So, the Earth’s average temperature has increased about 1 degree Fahrenheit during the 20th century. How can this be a big deal? This may seem a minimal issue but it has caused enormous changes in the environment. This leads to a lot of people distressing over the changing weather patterns were experiencing presently. The changing climate impacts society and ecosystems in a broad variety of ways.

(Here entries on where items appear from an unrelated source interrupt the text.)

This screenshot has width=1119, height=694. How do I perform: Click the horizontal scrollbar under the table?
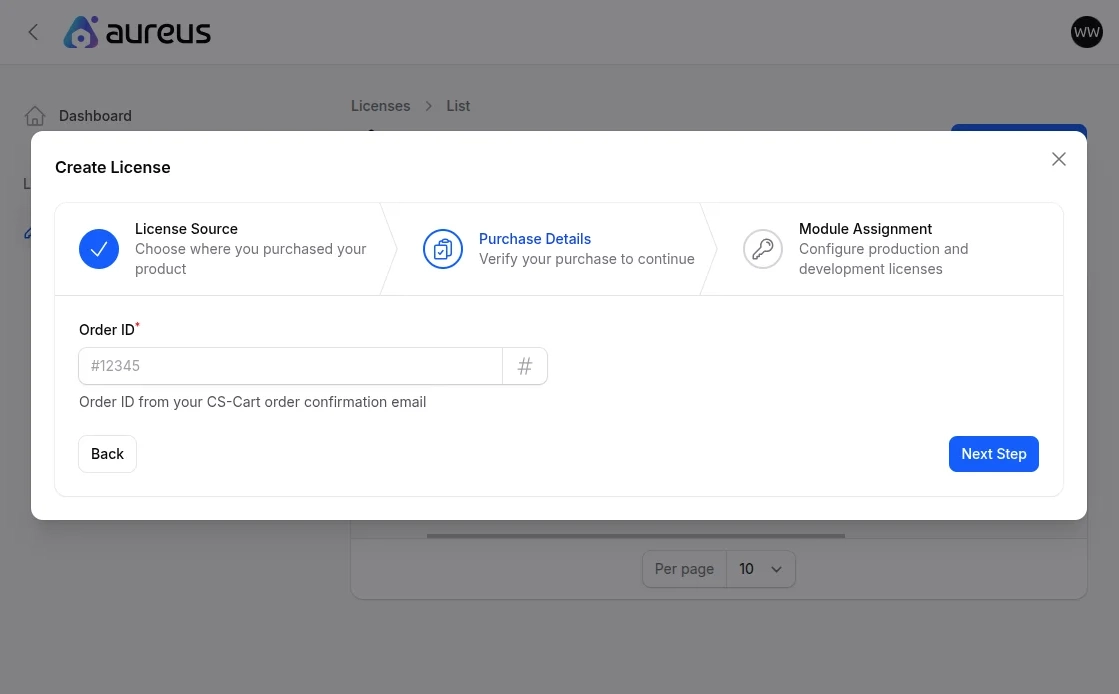pyautogui.click(x=635, y=536)
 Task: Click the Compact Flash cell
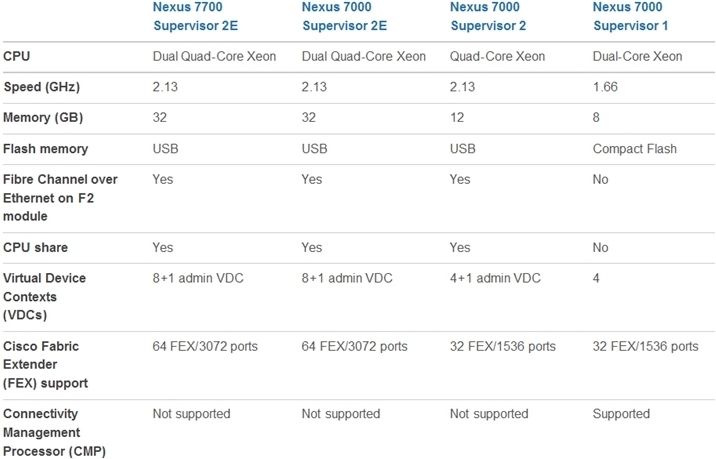tap(634, 149)
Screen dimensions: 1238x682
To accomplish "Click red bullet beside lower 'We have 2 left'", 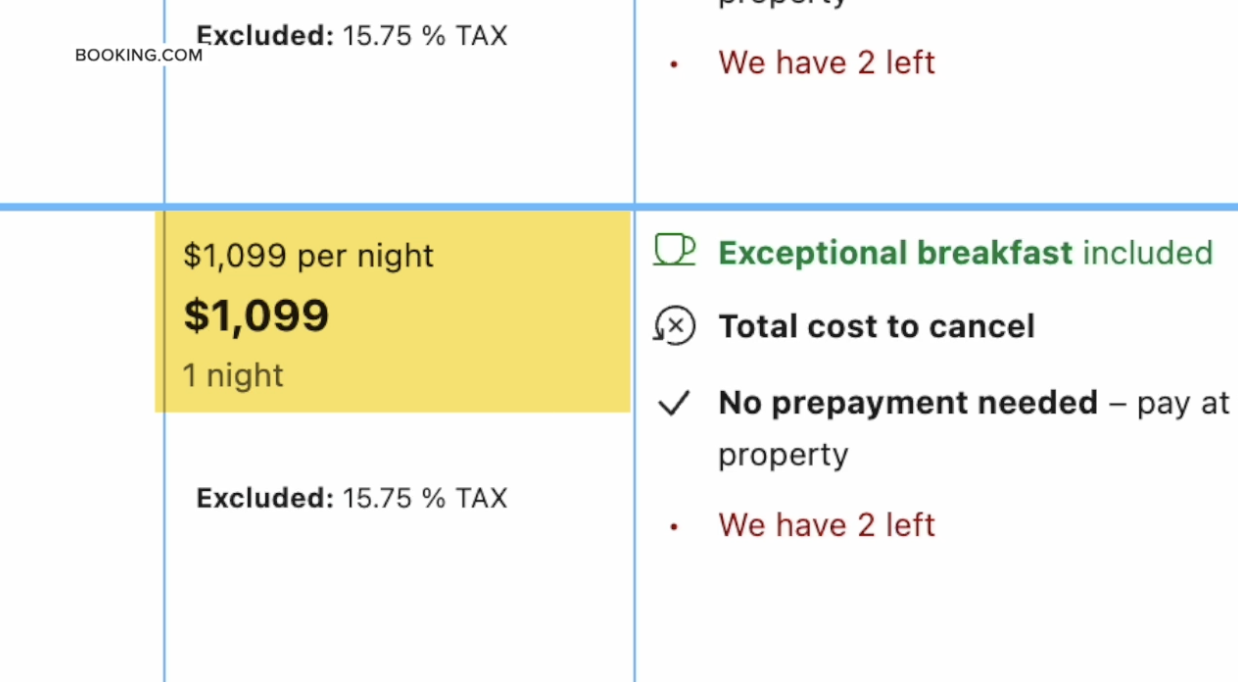I will coord(675,526).
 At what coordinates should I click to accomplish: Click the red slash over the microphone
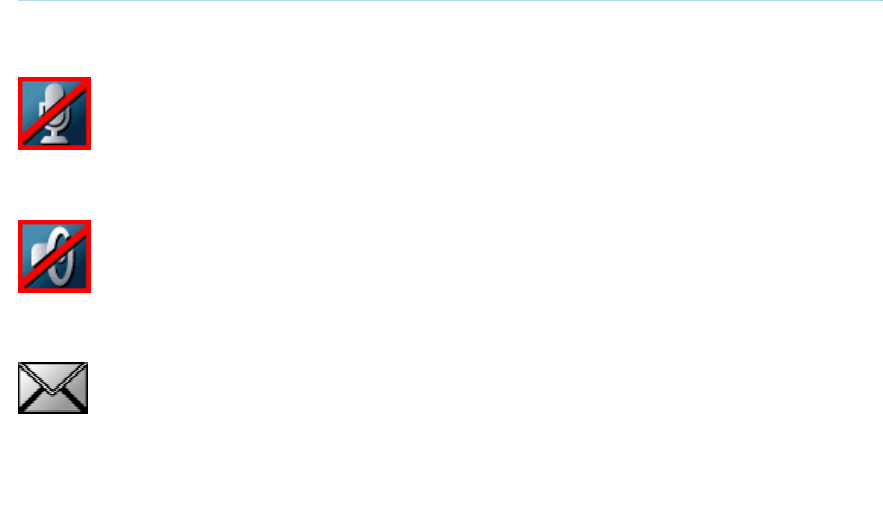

As human beings, facing the effects of climate change can be very difficult if we cannot adapt to the conditions. Warmer average temperatures will likely lead to hotter days and more frequent and longer heat waves. This could increase the number of heat-related illnesses and deaths. Increases in the frequency or severity of extreme weather events such as storms could increase the risk of dangerous flooding, high winds, and other direct threats to people and property. Warmer temperatures could increase the concentrations of unhealthy air and water pollutants. Changes in temperature, precipitation patterns, and extreme events could enhance the spread of some diseases.
Not only that this affect humans but also the ecosystem. Glaciers have shrunk, ice on rivers and lakes is breaking up earlier, plant and animal ranges have shifted and trees are flowering sooner. Effects that scientists had predicted in the past would result from global climate change are now occurring: loss of sea ice, accelerated sea level rise and longer, more intense heat waves. As scientists predict, the range of published evidence indicates that the net damage costs of climate change are likely to increase over time. So what are we going to do? Plan urban adaptation strategies, such as planting trees to minimize heat build-up in cities and manage storm water, or promote the use of cool roofs to reduce energy needs and improve air quality. We could also promote biodiversity and landscape diversity and protect intact healthy watersheds and natural corridors.